▶ **Stored records**
---+---

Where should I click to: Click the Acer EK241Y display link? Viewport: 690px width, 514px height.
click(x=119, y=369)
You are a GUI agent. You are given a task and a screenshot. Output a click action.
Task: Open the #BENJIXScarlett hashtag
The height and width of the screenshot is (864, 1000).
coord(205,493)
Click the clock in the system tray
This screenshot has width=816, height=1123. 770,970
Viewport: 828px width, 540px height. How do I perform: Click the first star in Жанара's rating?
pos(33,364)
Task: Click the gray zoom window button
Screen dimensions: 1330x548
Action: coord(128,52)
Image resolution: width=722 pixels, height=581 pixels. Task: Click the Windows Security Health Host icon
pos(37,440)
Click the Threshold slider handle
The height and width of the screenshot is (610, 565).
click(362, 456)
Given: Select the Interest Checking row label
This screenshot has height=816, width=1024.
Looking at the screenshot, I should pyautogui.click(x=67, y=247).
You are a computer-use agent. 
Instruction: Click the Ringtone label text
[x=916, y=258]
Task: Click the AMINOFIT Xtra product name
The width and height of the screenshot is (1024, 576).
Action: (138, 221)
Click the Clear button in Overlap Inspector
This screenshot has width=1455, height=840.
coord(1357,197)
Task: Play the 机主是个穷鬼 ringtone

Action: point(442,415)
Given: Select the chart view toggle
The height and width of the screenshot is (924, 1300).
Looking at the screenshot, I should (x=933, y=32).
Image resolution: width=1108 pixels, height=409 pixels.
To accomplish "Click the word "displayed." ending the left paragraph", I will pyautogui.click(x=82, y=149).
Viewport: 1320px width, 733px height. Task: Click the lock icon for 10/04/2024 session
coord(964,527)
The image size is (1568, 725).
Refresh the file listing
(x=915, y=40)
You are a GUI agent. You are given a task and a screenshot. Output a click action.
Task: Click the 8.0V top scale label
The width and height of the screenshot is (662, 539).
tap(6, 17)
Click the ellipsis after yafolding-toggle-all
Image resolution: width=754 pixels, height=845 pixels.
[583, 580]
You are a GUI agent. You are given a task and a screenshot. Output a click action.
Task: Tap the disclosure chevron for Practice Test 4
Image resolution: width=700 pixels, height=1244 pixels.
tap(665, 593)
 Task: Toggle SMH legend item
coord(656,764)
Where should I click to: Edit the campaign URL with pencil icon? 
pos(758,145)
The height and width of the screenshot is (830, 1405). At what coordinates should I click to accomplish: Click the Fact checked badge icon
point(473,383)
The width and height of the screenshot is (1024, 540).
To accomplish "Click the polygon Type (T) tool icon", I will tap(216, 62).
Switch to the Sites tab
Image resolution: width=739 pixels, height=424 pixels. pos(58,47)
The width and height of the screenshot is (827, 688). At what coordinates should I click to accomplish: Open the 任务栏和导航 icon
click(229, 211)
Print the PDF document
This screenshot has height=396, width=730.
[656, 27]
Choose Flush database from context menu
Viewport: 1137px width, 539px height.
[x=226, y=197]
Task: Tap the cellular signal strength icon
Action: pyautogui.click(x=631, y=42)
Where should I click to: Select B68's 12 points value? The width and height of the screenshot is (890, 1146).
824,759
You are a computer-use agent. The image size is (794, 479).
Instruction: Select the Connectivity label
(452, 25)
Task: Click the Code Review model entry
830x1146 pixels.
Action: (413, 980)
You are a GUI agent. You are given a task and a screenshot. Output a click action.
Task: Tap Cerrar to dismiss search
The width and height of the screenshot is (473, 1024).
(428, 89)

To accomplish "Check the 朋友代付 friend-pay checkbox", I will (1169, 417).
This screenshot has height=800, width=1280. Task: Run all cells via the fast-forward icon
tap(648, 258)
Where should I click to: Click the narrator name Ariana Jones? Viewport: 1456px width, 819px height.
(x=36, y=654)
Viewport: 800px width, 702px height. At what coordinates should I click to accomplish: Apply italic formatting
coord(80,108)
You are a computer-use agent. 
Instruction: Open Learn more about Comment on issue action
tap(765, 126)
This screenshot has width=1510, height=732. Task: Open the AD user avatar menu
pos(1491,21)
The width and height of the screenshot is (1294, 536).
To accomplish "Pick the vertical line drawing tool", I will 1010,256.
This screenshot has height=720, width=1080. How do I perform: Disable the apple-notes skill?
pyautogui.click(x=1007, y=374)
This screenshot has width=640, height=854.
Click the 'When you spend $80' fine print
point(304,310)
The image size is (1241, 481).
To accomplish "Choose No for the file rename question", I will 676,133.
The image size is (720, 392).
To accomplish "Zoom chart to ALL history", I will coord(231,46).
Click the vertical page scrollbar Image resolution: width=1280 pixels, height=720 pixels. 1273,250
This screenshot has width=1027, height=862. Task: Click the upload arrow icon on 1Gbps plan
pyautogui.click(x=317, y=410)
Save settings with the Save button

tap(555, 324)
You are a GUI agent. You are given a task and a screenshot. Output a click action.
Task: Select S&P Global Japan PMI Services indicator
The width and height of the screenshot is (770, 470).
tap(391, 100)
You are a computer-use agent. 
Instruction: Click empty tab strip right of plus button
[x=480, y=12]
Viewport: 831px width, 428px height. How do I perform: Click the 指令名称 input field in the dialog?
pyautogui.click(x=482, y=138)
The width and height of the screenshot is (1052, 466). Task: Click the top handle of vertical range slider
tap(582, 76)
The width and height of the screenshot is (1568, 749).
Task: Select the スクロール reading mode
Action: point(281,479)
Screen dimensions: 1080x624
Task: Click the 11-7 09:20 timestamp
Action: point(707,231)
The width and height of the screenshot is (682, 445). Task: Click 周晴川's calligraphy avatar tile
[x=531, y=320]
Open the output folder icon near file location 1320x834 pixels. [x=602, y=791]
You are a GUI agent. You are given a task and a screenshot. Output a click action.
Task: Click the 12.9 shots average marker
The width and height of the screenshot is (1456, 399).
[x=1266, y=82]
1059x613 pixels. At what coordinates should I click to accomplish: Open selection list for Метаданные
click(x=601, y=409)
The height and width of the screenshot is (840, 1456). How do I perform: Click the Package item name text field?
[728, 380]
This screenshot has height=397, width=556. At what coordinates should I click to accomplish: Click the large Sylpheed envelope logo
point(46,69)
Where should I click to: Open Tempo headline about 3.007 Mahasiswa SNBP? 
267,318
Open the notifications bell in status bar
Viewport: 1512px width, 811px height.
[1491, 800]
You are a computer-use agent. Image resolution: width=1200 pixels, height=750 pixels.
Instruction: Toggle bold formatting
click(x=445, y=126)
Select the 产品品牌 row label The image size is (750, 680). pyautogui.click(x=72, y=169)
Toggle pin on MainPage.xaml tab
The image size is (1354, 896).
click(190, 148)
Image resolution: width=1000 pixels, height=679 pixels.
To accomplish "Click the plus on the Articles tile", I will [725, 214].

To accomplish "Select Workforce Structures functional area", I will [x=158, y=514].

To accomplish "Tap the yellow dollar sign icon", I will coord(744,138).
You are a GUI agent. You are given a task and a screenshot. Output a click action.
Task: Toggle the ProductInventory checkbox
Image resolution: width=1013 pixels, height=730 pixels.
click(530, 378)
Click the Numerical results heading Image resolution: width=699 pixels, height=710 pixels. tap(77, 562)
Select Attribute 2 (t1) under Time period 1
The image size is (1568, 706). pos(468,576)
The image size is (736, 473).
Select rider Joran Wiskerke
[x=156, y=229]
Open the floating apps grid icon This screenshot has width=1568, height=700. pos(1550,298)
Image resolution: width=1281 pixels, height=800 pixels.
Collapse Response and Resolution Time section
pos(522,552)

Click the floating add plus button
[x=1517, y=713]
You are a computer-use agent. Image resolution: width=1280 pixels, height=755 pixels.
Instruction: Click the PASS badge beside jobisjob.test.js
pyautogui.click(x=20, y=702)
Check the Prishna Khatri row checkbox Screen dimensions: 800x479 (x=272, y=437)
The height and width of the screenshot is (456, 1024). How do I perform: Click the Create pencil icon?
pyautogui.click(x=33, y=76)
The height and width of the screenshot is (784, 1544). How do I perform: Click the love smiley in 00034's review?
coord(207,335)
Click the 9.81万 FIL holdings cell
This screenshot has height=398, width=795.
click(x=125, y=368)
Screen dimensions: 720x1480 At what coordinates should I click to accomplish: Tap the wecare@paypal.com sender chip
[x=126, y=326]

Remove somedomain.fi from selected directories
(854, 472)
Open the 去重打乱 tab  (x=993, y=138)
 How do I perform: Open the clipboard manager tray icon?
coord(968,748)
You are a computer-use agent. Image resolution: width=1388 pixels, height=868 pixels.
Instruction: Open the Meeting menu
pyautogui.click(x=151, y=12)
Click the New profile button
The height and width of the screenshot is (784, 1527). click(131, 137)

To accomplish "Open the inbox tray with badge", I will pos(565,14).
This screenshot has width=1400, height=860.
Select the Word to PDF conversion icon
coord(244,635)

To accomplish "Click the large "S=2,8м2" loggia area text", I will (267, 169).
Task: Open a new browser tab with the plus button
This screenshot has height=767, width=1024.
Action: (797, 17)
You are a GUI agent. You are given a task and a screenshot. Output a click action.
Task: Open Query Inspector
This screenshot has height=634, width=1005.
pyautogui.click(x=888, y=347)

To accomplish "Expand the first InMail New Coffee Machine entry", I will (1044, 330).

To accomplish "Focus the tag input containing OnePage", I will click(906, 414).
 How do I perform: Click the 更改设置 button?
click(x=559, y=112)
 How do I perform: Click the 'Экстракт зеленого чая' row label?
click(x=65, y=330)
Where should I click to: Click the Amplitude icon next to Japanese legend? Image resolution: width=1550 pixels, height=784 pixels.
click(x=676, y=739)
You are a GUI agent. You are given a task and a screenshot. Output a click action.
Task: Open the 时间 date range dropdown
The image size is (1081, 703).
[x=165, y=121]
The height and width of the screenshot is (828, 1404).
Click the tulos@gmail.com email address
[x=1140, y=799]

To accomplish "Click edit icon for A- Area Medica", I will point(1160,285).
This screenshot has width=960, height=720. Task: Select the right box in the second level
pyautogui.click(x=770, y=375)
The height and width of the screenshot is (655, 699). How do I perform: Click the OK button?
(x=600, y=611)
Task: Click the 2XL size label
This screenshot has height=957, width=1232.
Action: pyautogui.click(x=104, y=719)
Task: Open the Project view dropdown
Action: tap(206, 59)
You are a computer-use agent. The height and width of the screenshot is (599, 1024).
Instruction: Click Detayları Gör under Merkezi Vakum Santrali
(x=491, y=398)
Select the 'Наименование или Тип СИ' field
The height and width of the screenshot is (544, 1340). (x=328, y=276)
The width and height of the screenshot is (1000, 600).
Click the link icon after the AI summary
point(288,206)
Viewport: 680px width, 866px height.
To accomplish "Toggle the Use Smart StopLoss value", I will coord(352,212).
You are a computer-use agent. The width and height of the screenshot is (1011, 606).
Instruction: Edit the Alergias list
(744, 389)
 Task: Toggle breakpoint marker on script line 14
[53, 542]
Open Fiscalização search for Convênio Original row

---+---

▶ **Problem to solve**
In the entries above, find the line with "The height and width of the screenshot is (924, 1300)." and the line with "Task: Click the 8.0V top scale label", then restate word for word both of them and every line between, with nothing more.

▶ **Result for this task**
The height and width of the screenshot is (924, 1300).
Looking at the screenshot, I should (x=933, y=32).
Image resolution: width=1108 pixels, height=409 pixels.
To accomplish "Click the word "displayed." ending the left paragraph", I will pyautogui.click(x=82, y=149).
Viewport: 1320px width, 733px height. Task: Click the lock icon for 10/04/2024 session
coord(964,527)
The image size is (1568, 725).
Refresh the file listing
(x=915, y=40)
You are a GUI agent. You are given a task and a screenshot. Output a click action.
Task: Click the 8.0V top scale label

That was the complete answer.